__TUGAS LATIHAN__:
1. Tuliskan ulang bagian teks kenangan masa kecil di antara "Masa kecil memanggil" dan "nyaris tanpa beban.", termasuk kedua batas itu.
2. Dalam teks kenangan masa kecil, apa yang ditenteng sambil berlari di areal persawahan?
3. Lanjutkan teks kenangan masa kecil mulai dari kalimat terakhirnya.

__KUTIPAN DOKUMEN__:
● ● ● ● ● ● ●
Masa kecil memanggil pulang
Tidak terasa waktu berjalan begitu
cepat, rasanya bumi ini berputar tidak 24 jam dalam sehari, seperti hitungan
detik saja, padahal baru tahun-tahun
kemaren rasanya aku masih melewati masa kanak-kanak yang menyenangkan. Ingin
rasanya kmbali kemasa-masa indah 20 tahun silam, masa tertawa masih lepas dan
berlari bebas menikmati indahnya areal persawahan sambil menenteng belut hasil
tangkapan, atau masa-masa mandi di sungai yang jernih saling menceburkan kawan dan mengerjai mereka
dengan melempar pasir kekepala. Tak hayal teriakan, suara terkekeh dan
petualangan yang menguras tenaga membuat tidur malam terasa nyeyak dan pagi masih
menyisakan kebahagian, nyaris tanpa beban.
● ● ● ● ● ● ●
__BAGIAN DATA__:

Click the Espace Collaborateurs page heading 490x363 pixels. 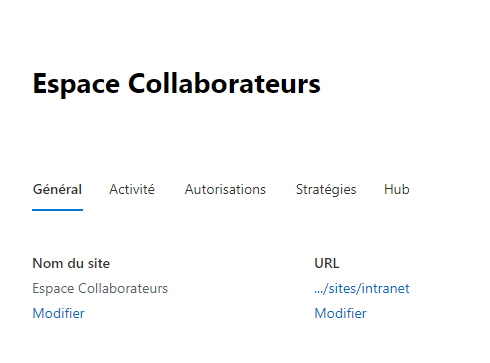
● ● ● ● ● ● ●
__JAWABAN TUGAS__:
1.
Masa kecil memanggil pulang
Tidak terasa waktu berjalan begitu
cepat, rasanya bumi ini berputar tidak 24 jam dalam sehari, seperti hitungan
detik saja, padahal baru tahun-tahun
kemaren rasanya aku masih melewati masa kanak-kanak yang menyenangkan. Ingin
rasanya kmbali kemasa-masa indah 20 tahun silam, masa tertawa masih lepas dan
berlari bebas menikmati indahnya areal persawahan sambil menenteng belut hasil
tangkapan, atau masa-masa mandi di sungai yang jernih saling menceburkan kawan dan mengerjai mereka
dengan melempar pasir kekepala. Tak hayal teriakan, suara terkekeh dan
petualangan yang menguras tenaga membuat tidur malam terasa nyeyak dan pagi masih
menyisakan kebahagian, nyaris tanpa beban.

2. Belut hasil tangkapan.

3.
Hari ini aku berdiri kembali ditempat
masa kecil paling menyenangkan, tempat menghabiskan hari-hari bersama teman
sebaya. Sebuah tempat yang sejuk dan nyaman, jauh dari hiruk pikuk dunia
moderen. Sebuah tempat yang mewakili sebuah desa kecil. Namun semua telah
dirampas peradaban, aku hanya bisa memandangi
bangunan mewah bertingkat , padahal
dulunya disini manusia dari laki-laki sampai perempuan, anak-anak hingga orang
tua dari pagi hingga sore ramai mencuci atau sekedar mandi membersihkan diri.
Tabek Padang siamuah itulah nama kolam yang kini ku pandangi dan telah berubah
menjadi sebuah restoran. Kuputar kembali waktu kemasa yang lalu, ku pejamkan
mata sambil menghirup nafas dalam-dalam. satu persatu bangunan beton ku
hilangkan dari pandangan, batu besar yang dulunya ada di tengah kolam ku
datangkan kembali, kutanam dalam pandangan rimbunan pohon di sekeliling kolam,
tak ketinggalan serumpun bambu yang ada di sudut kanan, dibawahnya terdapat
sebuah mata air yang airnya jernih dan mengalir deras memenuhi semua sisi
kolam.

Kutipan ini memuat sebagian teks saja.